▶ _What this task involves_
Please retype every entry, keeping each one exactly as written.

Dataset items
══════

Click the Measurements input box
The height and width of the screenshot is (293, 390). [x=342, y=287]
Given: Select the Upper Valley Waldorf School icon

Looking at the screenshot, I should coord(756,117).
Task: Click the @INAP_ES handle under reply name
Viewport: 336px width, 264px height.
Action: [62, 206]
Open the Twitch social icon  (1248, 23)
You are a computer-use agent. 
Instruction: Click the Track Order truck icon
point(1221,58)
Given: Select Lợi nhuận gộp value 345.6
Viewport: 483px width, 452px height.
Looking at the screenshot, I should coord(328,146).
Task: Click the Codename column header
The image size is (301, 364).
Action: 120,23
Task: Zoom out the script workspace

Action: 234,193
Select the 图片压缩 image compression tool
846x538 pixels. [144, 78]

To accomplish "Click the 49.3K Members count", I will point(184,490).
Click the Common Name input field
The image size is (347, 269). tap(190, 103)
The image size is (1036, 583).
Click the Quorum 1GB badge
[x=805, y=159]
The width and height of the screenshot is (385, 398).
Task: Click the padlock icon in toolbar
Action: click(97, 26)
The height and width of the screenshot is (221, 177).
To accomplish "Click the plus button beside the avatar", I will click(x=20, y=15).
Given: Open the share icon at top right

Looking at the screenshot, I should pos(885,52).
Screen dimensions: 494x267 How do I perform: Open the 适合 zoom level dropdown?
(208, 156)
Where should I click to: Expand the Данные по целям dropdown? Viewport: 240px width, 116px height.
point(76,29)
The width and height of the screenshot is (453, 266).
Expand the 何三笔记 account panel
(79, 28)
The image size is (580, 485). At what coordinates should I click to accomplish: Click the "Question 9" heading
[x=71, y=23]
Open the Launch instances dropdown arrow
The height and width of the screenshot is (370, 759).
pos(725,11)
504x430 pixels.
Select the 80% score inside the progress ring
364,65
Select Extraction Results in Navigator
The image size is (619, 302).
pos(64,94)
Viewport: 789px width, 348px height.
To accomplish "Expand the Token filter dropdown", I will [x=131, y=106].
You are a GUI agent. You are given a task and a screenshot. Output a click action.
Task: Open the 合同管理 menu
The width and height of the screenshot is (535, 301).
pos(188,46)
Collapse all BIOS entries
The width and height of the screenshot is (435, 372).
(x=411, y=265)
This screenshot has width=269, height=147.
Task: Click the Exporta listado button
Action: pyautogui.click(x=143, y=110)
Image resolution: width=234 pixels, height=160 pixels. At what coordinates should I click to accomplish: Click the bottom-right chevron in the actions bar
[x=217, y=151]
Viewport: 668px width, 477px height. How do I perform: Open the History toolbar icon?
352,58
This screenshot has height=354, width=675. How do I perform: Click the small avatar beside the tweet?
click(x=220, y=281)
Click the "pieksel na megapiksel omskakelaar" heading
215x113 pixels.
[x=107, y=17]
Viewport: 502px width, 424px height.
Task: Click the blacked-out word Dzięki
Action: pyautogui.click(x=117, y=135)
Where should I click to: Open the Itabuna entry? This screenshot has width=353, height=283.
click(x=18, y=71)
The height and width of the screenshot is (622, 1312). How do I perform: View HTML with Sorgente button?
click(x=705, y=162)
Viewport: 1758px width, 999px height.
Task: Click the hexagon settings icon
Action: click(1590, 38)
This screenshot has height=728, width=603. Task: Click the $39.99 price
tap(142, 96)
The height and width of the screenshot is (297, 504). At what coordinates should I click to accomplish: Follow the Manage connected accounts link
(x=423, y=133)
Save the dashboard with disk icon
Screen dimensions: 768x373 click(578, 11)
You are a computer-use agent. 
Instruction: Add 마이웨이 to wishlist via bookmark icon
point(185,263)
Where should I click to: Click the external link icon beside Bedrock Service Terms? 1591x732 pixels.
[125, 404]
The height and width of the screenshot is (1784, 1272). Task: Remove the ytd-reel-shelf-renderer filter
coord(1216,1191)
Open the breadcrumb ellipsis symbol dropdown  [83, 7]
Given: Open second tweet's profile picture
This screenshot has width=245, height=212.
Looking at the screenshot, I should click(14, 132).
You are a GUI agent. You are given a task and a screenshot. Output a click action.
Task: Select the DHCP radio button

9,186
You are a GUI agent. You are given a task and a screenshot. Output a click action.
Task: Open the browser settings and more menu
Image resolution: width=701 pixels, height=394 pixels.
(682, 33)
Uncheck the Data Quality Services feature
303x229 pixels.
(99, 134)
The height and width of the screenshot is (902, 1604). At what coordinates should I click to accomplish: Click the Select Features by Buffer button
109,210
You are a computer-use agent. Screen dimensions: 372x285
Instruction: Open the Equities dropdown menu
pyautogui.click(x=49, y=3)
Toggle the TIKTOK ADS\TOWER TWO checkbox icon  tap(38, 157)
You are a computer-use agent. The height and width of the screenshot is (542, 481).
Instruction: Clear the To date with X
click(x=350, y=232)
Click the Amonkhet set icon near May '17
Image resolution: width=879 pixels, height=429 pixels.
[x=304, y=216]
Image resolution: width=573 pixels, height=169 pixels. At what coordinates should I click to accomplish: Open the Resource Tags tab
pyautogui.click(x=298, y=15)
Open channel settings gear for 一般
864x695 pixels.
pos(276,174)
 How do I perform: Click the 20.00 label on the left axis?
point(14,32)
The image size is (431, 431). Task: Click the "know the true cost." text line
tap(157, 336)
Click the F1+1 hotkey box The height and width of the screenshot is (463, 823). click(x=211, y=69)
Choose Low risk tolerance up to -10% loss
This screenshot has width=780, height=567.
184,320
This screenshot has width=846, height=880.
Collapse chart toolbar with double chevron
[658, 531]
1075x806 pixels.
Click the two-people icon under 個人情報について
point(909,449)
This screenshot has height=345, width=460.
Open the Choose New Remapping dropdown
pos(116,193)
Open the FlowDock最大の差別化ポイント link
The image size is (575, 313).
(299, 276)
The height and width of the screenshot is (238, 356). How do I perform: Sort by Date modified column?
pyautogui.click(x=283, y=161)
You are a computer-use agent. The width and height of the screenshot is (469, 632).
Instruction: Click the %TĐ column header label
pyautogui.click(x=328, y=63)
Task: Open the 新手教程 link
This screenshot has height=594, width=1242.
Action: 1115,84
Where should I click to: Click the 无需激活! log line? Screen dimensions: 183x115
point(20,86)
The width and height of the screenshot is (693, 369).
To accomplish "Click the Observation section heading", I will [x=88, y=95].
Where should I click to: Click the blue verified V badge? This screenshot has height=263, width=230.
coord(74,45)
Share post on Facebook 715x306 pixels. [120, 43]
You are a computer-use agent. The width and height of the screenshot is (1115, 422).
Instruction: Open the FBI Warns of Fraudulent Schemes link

══════

▶ _Finished task_
Click the Measurements input box
The height and width of the screenshot is (293, 390). [x=342, y=287]
Given: Select the Upper Valley Waldorf School icon

Looking at the screenshot, I should coord(756,117).
Task: Click the @INAP_ES handle under reply name
Viewport: 336px width, 264px height.
Action: [62, 206]
Open the Twitch social icon  (1248, 23)
You are a computer-use agent. 
Instruction: Click the Track Order truck icon
point(1221,58)
Given: Select Lợi nhuận gộp value 345.6
Viewport: 483px width, 452px height.
Looking at the screenshot, I should coord(328,146).
Task: Click the Codename column header
The image size is (301, 364).
Action: 120,23
Task: Zoom out the script workspace

Action: 234,193
Select the 图片压缩 image compression tool
846x538 pixels. [144, 78]

To accomplish "Click the 49.3K Members count", I will point(184,490).
Click the Common Name input field
The image size is (347, 269). tap(190, 103)
The image size is (1036, 583).
Click the Quorum 1GB badge
[x=805, y=159]
The width and height of the screenshot is (385, 398).
Task: Click the padlock icon in toolbar
Action: click(97, 26)
The height and width of the screenshot is (221, 177).
To accomplish "Click the plus button beside the avatar", I will click(x=20, y=15).
Given: Open the share icon at top right

Looking at the screenshot, I should pos(885,52).
Screen dimensions: 494x267 How do I perform: Open the 适合 zoom level dropdown?
(208, 156)
Where should I click to: Expand the Данные по целям dropdown? Viewport: 240px width, 116px height.
point(76,29)
The width and height of the screenshot is (453, 266).
Expand the 何三笔记 account panel
(79, 28)
The image size is (580, 485). At what coordinates should I click to accomplish: Click the "Question 9" heading
[x=71, y=23]
Open the Launch instances dropdown arrow
The height and width of the screenshot is (370, 759).
pos(725,11)
504x430 pixels.
Select the 80% score inside the progress ring
364,65
Select Extraction Results in Navigator
The image size is (619, 302).
pos(64,94)
Viewport: 789px width, 348px height.
To accomplish "Expand the Token filter dropdown", I will [x=131, y=106].
You are a GUI agent. You are given a task and a screenshot. Output a click action.
Task: Open the 合同管理 menu
The width and height of the screenshot is (535, 301).
pos(188,46)
Collapse all BIOS entries
The width and height of the screenshot is (435, 372).
(x=411, y=265)
This screenshot has width=269, height=147.
Task: Click the Exporta listado button
Action: pyautogui.click(x=143, y=110)
Image resolution: width=234 pixels, height=160 pixels. At what coordinates should I click to accomplish: Click the bottom-right chevron in the actions bar
[x=217, y=151]
Viewport: 668px width, 477px height. How do I perform: Open the History toolbar icon?
352,58
This screenshot has height=354, width=675. How do I perform: Click the small avatar beside the tweet?
click(x=220, y=281)
Click the "pieksel na megapiksel omskakelaar" heading
215x113 pixels.
[x=107, y=17]
Viewport: 502px width, 424px height.
Task: Click the blacked-out word Dzięki
Action: pyautogui.click(x=117, y=135)
Where should I click to: Open the Itabuna entry? This screenshot has width=353, height=283.
click(x=18, y=71)
The height and width of the screenshot is (622, 1312). How do I perform: View HTML with Sorgente button?
click(x=705, y=162)
Viewport: 1758px width, 999px height.
Task: Click the hexagon settings icon
Action: click(1590, 38)
This screenshot has height=728, width=603. Task: Click the $39.99 price
tap(142, 96)
The height and width of the screenshot is (297, 504). At what coordinates should I click to accomplish: Follow the Manage connected accounts link
(x=423, y=133)
Save the dashboard with disk icon
Screen dimensions: 768x373 click(578, 11)
You are a computer-use agent. 
Instruction: Add 마이웨이 to wishlist via bookmark icon
point(185,263)
Where should I click to: Click the external link icon beside Bedrock Service Terms? 1591x732 pixels.
[125, 404]
The height and width of the screenshot is (1784, 1272). Task: Remove the ytd-reel-shelf-renderer filter
coord(1216,1191)
Open the breadcrumb ellipsis symbol dropdown  [83, 7]
Given: Open second tweet's profile picture
This screenshot has width=245, height=212.
Looking at the screenshot, I should click(14, 132).
You are a GUI agent. You are given a task and a screenshot. Output a click action.
Task: Select the DHCP radio button

9,186
You are a GUI agent. You are given a task and a screenshot. Output a click action.
Task: Open the browser settings and more menu
Image resolution: width=701 pixels, height=394 pixels.
(682, 33)
Uncheck the Data Quality Services feature
303x229 pixels.
(99, 134)
The height and width of the screenshot is (902, 1604). At what coordinates should I click to accomplish: Click the Select Features by Buffer button
109,210
You are a computer-use agent. Screen dimensions: 372x285
Instruction: Open the Equities dropdown menu
pyautogui.click(x=49, y=3)
Toggle the TIKTOK ADS\TOWER TWO checkbox icon  tap(38, 157)
You are a computer-use agent. The height and width of the screenshot is (542, 481).
Instruction: Clear the To date with X
click(x=350, y=232)
Click the Amonkhet set icon near May '17
Image resolution: width=879 pixels, height=429 pixels.
[x=304, y=216]
Image resolution: width=573 pixels, height=169 pixels. At what coordinates should I click to accomplish: Open the Resource Tags tab
pyautogui.click(x=298, y=15)
Open channel settings gear for 一般
864x695 pixels.
pos(276,174)
 How do I perform: Click the 20.00 label on the left axis?
point(14,32)
The image size is (431, 431). Task: Click the "know the true cost." text line
tap(157, 336)
Click the F1+1 hotkey box The height and width of the screenshot is (463, 823). click(x=211, y=69)
Choose Low risk tolerance up to -10% loss
This screenshot has width=780, height=567.
184,320
This screenshot has width=846, height=880.
Collapse chart toolbar with double chevron
[658, 531]
1075x806 pixels.
Click the two-people icon under 個人情報について
point(909,449)
This screenshot has height=345, width=460.
Open the Choose New Remapping dropdown
pos(116,193)
Open the FlowDock最大の差別化ポイント link
The image size is (575, 313).
(299, 276)
The height and width of the screenshot is (238, 356). How do I perform: Sort by Date modified column?
pyautogui.click(x=283, y=161)
You are a computer-use agent. The width and height of the screenshot is (469, 632).
Instruction: Click the %TĐ column header label
pyautogui.click(x=328, y=63)
Task: Open the 新手教程 link
This screenshot has height=594, width=1242.
Action: 1115,84
Where should I click to: Click the 无需激活! log line? Screen dimensions: 183x115
point(20,86)
The width and height of the screenshot is (693, 369).
To accomplish "Click the Observation section heading", I will [x=88, y=95].
Where should I click to: Click the blue verified V badge? This screenshot has height=263, width=230.
coord(74,45)
Share post on Facebook 715x306 pixels. [120, 43]
You are a computer-use agent. The width and height of the screenshot is (1115, 422).
Instruction: Open the FBI Warns of Fraudulent Schemes link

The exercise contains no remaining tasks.